3.8

2.9K 225 149
                                    

yorumlarınıza ve pozitif enerjinize aşığım, bayiliyorum sevgiden🥺 kitabın bitmesini içten içe istemediğim için uzattıkça uzatıyorum ama kötü olmuyor gibi hissediyorum. jimin'in içindekileri anlatabildiği bir bölüm olduğunu düşünüyorum. iyi okumalar dilerim🥰🥰

Jimin uyandığında son zamanlarda hissettiği soğukluk yerine, boynuna vuran sıcak nefesi ve beline sarılı olan sıcak kolları hissetmişti. Bir an gözlerini açarak telaş yapsa da, dün geceyi hatırladığı an bütün kasları gevşemiş ve gözlerini geri yummuştu.

Dün gece sevgilisi uzun zaman sonra onun elini tutmuş, belini kavramış ve saçlarını kurutmuştu. Uzun zaman sonra teni tenine değmişti, sanki hiçbir şey yaşanmamış gibi beraber uyumuşlardı. Her şeyi şimdilik unutalım dediği masal bitmek üzereydi. O yüzden Jimin gözlerini hafifçe aralamış, uyuyan sevgilisinin yüzüyle karşılaşmıştı. Dağınık saçları, aralık dudakları ve ifadesiz yüzü o an o kadar güzeldi ki Jimin kendini bu dünyada her şeyden çok sevmek istedi, sırf dudaklarını onun güzel dudaklarına bastırabilsin diye. Her hücresini sevmek istedi, bu adam onun her hücresini sevsin diye.


Sıcak vücudunu hissetmek her şeyden iyi gelmişti ona. Şu an da kalsalar ve hiç bitmesin istemişti fakat biteceğini de çok iyi biliyordu. Saatin kaç olduğunu bilmese de günün aydığını görüyor, birkaç dakika sonra uyanmaları ve prova yapmaları gerekiyordu. Bunun için burada kalmışlardı.

Konser yarın akşamdı. Jimin bunu fark ettiğinde ilk önce biraz telaşlansa da, dün geceki provada çok iyi iş çıkardıklarını hatırladığında rahat hissetmişti. Bugün de eskisi gibi bütün gün provada geçecekti. Geçirdiği şu zamanların ne kadar yorulsa da bitmesini istemiyor ve her seferinde ayrılığın bir hata olup olmadığını sorguluyordu.

Merdivenden gelen adım sesleriyle hiç istemese de bedenini geriye çekmişti, gözlerini tekrar kapatmış ve Seokjin'in sesine şimdiden alışmaya çalışmıştı.
" Günaydın, günaydın.
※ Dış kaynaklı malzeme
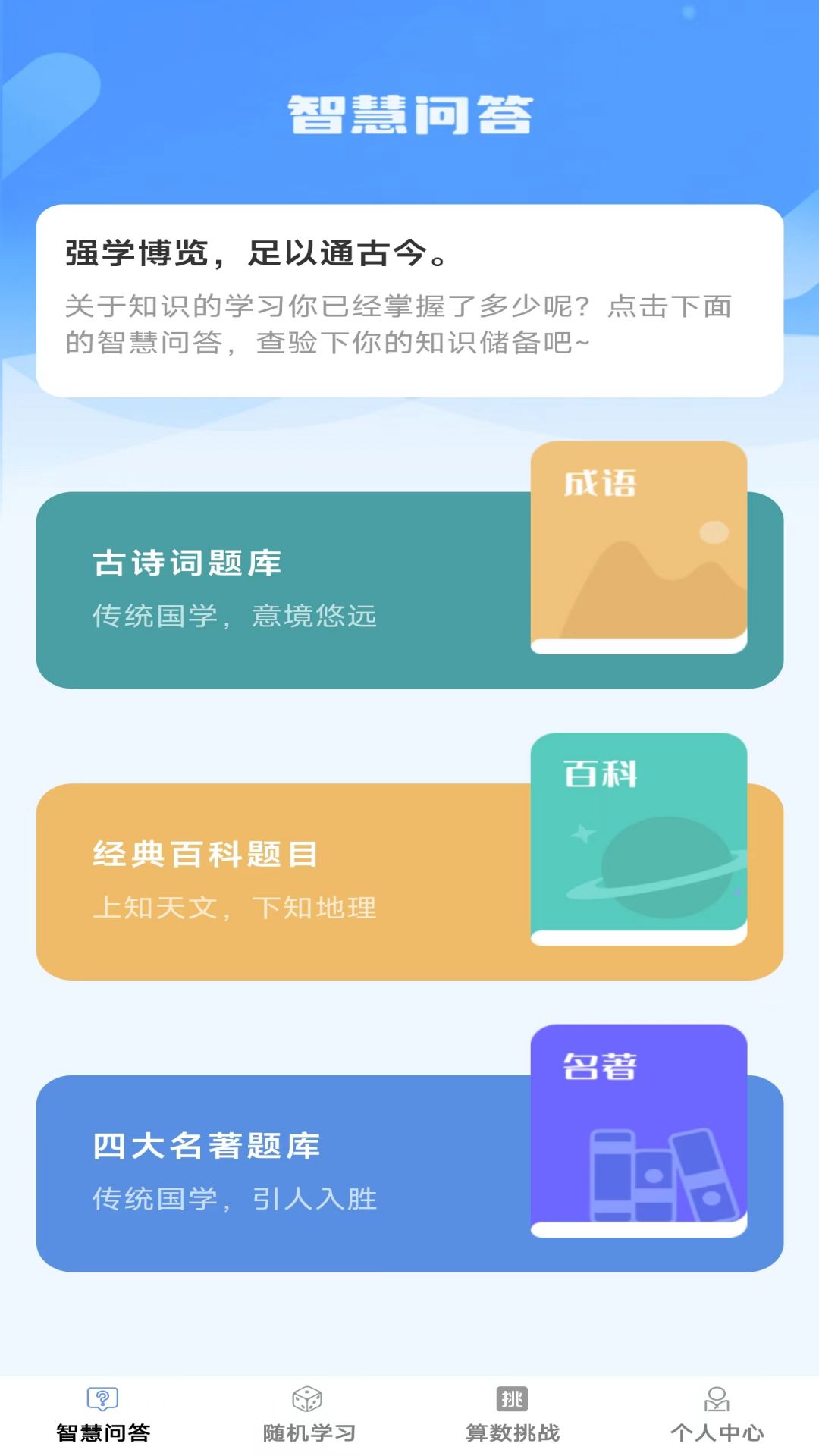819x1456 pixels.
Task: Go to the 算数挑战 tab
Action: click(513, 1415)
Hadi uyanın artık. Prova yapmamız gerekiyor."

Ardından kalın perdeler açıldığında, bütün güneş yüzüne vuran Namjoon ilk önce yüzünü buruşturmuş ardından da gözlerini açmıştı. Nerede olduğuna bakındıktan sonra gözleri Jimin'le buluşmuş, hâlâ belinde olan elini ışık hızıyla çekmiş ve ellerini yüzüne kapatmıştı. " Ne kadar uykucusunuz siz ya."

" Hyung sen hiç uyumadın mı?" Jimin'de yatakta oturup dün gecekinden farksız duran Seokjin'i süzmüştü. Yine elinde bir kahve tutuyordu. " Üç saat uyudum. Hadisenize diğerleri kahvaltıya geçti bile."

İlk önce Jimin ayağa kalkıp neredeyse sürünerek banyoya gittiğinde ilk önce yüzünü yıkamış, tek kullanımlık diş fırçalarından birini paketten çıkartıp dişlerini fırçalamıştı. Seokjin gerçekten misafir ağırlarken en ince ayrıntıya kadar düşünüyordu ve bu Jimin'in hoşuna gidiyordu. Hepsi Seokjin'de kalmayı çok seviyordu. Bileğindeki tokayla saçlarının bir kısmını topladıktan sonra banyodan çıkmış, kokuşmuş kıyafetlerini giymek yerine Seokjin'in odasına yürümüştü. " Hyung bir tişört alabilir miyim?"

Büyük gardırobun önünde geçirdiği birkaç saniyeden sonra köşeden bir tişört çıkartmıştı. " Bu Yoongi'nin. Sana olur." Jimin teşekkür edip üzerine geçirdiği tişörtle aşağıya inmişti. " Günaydın."

" Günaydın hyung! Portakal suyu?" Jimin kafasını sallayarak Jungkook'un bardağı doldurmasına izin vermişti. Yoongi, Namjoon ve Seokjin üçlüsü dışında herkes masadaydı. Yine en enerjikleri Jungkook gibi görünüyordu. " Siz böyle bir düşük gibisiniz."